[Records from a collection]
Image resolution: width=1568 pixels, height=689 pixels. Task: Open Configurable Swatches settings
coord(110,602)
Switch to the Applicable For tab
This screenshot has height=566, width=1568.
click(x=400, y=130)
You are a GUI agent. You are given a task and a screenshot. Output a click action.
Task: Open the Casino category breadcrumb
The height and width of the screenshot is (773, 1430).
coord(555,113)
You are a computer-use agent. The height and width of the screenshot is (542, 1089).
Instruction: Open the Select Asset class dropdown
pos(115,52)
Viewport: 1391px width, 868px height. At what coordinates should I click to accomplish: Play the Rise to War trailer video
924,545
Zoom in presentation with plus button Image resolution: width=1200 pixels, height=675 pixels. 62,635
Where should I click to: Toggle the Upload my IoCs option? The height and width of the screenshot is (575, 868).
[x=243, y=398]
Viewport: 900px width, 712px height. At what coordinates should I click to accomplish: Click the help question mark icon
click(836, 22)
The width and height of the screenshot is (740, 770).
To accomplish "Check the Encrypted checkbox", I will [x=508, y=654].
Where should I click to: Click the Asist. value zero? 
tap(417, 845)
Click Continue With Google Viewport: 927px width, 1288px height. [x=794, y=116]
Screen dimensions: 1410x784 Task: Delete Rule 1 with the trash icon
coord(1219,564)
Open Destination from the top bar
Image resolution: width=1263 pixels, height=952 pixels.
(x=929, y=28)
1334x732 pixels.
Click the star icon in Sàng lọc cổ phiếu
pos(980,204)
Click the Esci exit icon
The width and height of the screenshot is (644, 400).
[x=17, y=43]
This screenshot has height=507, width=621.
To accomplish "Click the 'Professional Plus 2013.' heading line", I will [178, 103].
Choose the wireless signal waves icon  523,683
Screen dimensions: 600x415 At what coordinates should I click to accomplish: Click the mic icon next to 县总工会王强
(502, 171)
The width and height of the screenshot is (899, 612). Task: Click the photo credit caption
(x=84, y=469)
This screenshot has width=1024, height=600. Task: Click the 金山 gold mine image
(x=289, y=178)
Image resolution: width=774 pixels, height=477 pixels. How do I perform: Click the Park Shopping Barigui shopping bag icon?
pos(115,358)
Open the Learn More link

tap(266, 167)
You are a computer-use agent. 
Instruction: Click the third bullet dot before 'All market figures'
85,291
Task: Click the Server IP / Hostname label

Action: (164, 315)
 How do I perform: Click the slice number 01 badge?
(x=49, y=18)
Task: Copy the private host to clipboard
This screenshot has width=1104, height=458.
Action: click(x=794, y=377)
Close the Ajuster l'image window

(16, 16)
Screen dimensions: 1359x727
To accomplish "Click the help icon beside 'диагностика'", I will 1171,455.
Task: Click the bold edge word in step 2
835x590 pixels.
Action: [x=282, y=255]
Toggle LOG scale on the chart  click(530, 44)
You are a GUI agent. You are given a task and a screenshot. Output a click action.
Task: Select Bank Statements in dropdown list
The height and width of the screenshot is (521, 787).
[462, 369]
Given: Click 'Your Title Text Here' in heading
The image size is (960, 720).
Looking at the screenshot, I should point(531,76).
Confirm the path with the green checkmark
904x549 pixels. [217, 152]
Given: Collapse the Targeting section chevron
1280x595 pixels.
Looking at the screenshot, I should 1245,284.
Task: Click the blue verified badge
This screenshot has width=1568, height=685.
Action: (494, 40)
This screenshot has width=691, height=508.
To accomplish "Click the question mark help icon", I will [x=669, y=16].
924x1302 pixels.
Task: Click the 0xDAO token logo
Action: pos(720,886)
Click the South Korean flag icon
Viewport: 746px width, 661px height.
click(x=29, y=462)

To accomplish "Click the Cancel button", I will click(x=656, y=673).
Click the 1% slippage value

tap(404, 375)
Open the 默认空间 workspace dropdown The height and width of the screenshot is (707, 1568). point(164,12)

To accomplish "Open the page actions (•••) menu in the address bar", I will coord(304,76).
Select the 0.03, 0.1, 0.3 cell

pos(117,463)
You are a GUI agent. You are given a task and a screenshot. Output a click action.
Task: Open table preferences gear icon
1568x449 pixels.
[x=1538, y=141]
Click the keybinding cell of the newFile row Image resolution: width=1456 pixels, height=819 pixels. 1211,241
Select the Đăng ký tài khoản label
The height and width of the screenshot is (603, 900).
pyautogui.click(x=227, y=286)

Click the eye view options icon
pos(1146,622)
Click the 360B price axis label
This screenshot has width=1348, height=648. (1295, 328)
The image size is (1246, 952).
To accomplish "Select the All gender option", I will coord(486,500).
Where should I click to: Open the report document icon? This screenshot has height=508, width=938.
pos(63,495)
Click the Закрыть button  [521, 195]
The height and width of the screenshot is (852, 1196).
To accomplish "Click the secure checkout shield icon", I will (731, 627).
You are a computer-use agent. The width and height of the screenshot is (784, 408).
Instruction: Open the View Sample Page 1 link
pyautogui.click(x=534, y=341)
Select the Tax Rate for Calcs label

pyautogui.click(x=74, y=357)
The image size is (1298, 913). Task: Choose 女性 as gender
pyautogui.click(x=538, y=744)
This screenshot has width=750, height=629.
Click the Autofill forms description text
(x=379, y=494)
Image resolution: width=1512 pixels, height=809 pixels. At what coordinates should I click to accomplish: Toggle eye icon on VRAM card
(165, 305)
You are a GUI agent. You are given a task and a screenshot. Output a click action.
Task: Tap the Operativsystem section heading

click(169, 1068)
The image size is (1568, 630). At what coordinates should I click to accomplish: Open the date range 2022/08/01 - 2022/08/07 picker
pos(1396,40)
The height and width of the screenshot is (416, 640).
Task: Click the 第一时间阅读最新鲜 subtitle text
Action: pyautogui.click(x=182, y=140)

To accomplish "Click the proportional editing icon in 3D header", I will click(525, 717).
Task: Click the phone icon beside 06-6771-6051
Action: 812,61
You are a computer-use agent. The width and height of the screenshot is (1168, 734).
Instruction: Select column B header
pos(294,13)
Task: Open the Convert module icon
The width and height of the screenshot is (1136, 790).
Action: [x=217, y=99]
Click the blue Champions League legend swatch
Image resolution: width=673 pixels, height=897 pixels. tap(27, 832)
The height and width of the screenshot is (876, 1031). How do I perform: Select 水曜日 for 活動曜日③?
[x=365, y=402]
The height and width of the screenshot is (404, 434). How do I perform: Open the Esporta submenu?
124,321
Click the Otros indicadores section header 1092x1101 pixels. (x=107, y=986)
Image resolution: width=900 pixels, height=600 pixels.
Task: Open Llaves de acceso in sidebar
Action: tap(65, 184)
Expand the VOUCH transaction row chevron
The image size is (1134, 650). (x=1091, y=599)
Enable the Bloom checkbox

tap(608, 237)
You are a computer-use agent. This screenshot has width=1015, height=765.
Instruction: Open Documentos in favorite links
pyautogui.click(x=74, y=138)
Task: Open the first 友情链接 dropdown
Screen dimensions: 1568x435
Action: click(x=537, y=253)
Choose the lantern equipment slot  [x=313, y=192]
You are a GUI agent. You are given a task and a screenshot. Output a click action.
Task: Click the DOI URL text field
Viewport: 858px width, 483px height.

* _The problem_
Begin at the line that has "Task: Open the Casino category breadcrumb" in the entries above; stop after the line that has "Zoom in presentation". Transcribe exactly those lines and no others.

* _Exercise output_
Task: Open the Casino category breadcrumb
The height and width of the screenshot is (773, 1430).
coord(555,113)
You are a computer-use agent. The height and width of the screenshot is (542, 1089).
Instruction: Open the Select Asset class dropdown
pos(115,52)
Viewport: 1391px width, 868px height. At what coordinates should I click to accomplish: Play the Rise to War trailer video
924,545
Zoom in presentation with plus button Image resolution: width=1200 pixels, height=675 pixels. 62,635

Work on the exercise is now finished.